• TEXT SHOWN:
I think again of the circle of life, how, when Norman passed away a couple years ago, and Belinda was born. Death and birth, endings and beginnings, braided so tightly you can’t tell where one stops and the other begins. Now, it feels like the universe is staging a repeat: my boss’s daughter about to arrive as I await results that could mark another ending….or a continuation of my own story.
I hope for the latter, but we don’t know. We wait.
Anticipation….it’s like sending a text and watching the screen, willing a reply to appear. The same surge of chemicals. The same pulse of aliveness. In this waiting, I am acutely present, every sound is amplified. Every ding on my phone a jolt of hope, maybe it’s MyChart. Maybe the answer is here.
Everything around me feels placed with intention. Every object, every breath, part of the stillness before revelation. What will it be?
I tell myself I’ll prepare for both outcomes. I’ll steady myself either way. For now, we remain mid-air…..like a coin tossed high, spinning, glinting, turning, until the inevitable drop decides my fate.

• DATA UNDER STUDY:
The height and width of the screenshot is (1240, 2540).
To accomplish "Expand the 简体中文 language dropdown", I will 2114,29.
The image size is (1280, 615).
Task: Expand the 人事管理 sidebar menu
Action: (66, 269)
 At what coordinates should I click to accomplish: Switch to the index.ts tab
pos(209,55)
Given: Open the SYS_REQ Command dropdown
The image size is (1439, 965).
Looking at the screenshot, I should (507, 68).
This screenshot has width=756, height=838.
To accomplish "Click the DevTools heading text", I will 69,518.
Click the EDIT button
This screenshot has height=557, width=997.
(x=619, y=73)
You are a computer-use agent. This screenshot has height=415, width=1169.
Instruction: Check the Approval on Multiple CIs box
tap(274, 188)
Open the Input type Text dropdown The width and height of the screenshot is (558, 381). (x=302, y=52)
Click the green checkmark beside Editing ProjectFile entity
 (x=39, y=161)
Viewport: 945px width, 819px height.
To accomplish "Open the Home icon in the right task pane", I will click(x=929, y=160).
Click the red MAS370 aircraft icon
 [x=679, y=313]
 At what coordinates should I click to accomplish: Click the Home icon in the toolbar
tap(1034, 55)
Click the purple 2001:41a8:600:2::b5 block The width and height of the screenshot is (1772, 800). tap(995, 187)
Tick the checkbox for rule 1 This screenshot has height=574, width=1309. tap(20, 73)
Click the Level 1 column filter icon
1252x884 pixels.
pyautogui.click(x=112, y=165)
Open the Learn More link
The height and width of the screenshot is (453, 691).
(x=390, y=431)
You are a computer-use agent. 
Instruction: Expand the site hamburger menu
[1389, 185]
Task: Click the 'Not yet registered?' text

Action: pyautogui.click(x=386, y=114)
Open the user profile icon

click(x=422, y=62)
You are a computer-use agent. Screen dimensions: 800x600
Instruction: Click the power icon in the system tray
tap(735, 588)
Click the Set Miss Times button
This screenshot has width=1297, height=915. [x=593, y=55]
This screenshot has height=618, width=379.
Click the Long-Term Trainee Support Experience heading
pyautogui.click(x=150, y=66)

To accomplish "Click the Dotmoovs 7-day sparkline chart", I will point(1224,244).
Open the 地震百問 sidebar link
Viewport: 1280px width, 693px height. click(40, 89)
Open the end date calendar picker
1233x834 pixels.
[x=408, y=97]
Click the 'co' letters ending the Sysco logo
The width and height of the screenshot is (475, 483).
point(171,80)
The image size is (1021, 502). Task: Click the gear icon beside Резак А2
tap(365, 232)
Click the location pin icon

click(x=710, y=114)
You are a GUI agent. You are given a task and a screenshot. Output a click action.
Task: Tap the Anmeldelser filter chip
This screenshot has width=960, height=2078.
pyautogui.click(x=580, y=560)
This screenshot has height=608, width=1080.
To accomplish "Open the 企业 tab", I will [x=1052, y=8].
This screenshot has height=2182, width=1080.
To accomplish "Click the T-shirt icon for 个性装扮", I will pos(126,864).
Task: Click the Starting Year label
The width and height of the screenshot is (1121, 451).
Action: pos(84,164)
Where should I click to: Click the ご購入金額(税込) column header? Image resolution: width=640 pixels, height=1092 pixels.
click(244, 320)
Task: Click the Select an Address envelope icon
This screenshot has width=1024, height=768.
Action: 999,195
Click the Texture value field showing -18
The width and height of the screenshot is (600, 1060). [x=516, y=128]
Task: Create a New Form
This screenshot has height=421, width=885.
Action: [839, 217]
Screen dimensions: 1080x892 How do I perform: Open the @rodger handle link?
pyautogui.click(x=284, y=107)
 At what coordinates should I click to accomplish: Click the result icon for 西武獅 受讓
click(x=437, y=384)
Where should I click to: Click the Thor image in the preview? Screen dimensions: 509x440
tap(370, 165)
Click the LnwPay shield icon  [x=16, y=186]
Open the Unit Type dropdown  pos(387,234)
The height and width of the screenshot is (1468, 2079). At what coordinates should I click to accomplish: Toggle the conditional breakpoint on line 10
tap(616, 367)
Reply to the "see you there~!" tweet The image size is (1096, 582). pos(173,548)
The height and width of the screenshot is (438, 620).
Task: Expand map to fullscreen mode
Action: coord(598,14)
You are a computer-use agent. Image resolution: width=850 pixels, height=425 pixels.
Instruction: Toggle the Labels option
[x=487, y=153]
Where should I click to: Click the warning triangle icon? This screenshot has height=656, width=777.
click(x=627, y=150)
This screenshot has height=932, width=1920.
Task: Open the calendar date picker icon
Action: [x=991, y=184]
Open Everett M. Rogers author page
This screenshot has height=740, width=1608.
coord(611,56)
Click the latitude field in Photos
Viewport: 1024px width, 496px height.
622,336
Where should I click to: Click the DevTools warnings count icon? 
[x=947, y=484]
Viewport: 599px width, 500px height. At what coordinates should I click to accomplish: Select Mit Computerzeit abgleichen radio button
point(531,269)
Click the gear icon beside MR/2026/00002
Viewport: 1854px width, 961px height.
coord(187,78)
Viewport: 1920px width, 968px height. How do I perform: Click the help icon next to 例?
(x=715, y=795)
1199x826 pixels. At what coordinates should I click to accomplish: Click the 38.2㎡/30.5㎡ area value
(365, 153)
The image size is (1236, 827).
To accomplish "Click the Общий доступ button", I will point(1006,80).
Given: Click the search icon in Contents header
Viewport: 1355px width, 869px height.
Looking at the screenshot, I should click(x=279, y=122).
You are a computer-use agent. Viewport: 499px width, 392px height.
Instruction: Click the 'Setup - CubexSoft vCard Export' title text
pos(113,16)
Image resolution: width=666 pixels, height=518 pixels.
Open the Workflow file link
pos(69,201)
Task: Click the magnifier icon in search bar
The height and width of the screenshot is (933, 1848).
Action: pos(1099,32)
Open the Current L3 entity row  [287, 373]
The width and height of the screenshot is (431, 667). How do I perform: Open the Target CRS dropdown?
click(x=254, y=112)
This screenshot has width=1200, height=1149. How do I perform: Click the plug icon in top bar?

• REQUIRED TASKS:
A: In the essay about waiting for results, rewrite the paragraph that begins "Anticipation….it's like sending a text" in two sentences or fewer, keeping its main facts.
B: List every word ending in "-ing" that the essay about waiting for results uses to describe the tossed coin after "tossed high".
C: Continue the essay about waiting for results from its last sentence, in the same voice.

• ANSWERS TO THE PROBLEMS:
A: Anticipation feels like watching the screen for a reply to a text, with the same surge of chemicals and pulse of aliveness. While waiting, the writer is acutely present, hears every sound amplified, and feels each phone ding as a jolt of hope that MyChart has the answer.

B: spinning, glinting, turning

C:
I envisioned myself running into the ancient city of Karakorum…sweaty, salt-streaked, and stinking of seven days beneath the Mongolian sun. My pack bounced against my back as the crew clapped, cheering me toward the finish line.
“You doing, OK?” someone called out.
Then, suddenly, I was back.
The sound faded, replaced by the hum of the ultrasound machine. The nurse pressed down hard on the already tender spot on my left breast. “I’m sorry,” she said gently. “We’ve got about three more minutes. You’re doing good.”
“Ok, Paige. Thank you,” I managed.
“Why are we doing this again?” I asked.
“Vascularity. To ensure there is no bleeding.”
“Ok. Paige.” I said.
I opened my eyes and stared up at the ceiling tiles. A sea turtle had been painted across one of them—its fins outstretched, floating in an endless white. I closed my eyes, clenched the fist on my trembling left arm, and focused on my breath. Inhale. Exhale. Through the nose. Slow. Controlled.
Her voice broke through again: “When you go home, make sure you—”
But I drifted. The pain was dull, radiating, and I tried to escape it by slipping back into the desert.
None of the Biopsy Videos I watched in preparation for this procedure had prepared me for this…..the raw ache, the pressure.
“Ok? Did you understand?……. Ok??” she said, her voice growing louder.
“Yes,” I replied, though I hadn’t heard everything.
“Twenty minutes on, twenty minutes off?” I asked, uncertain.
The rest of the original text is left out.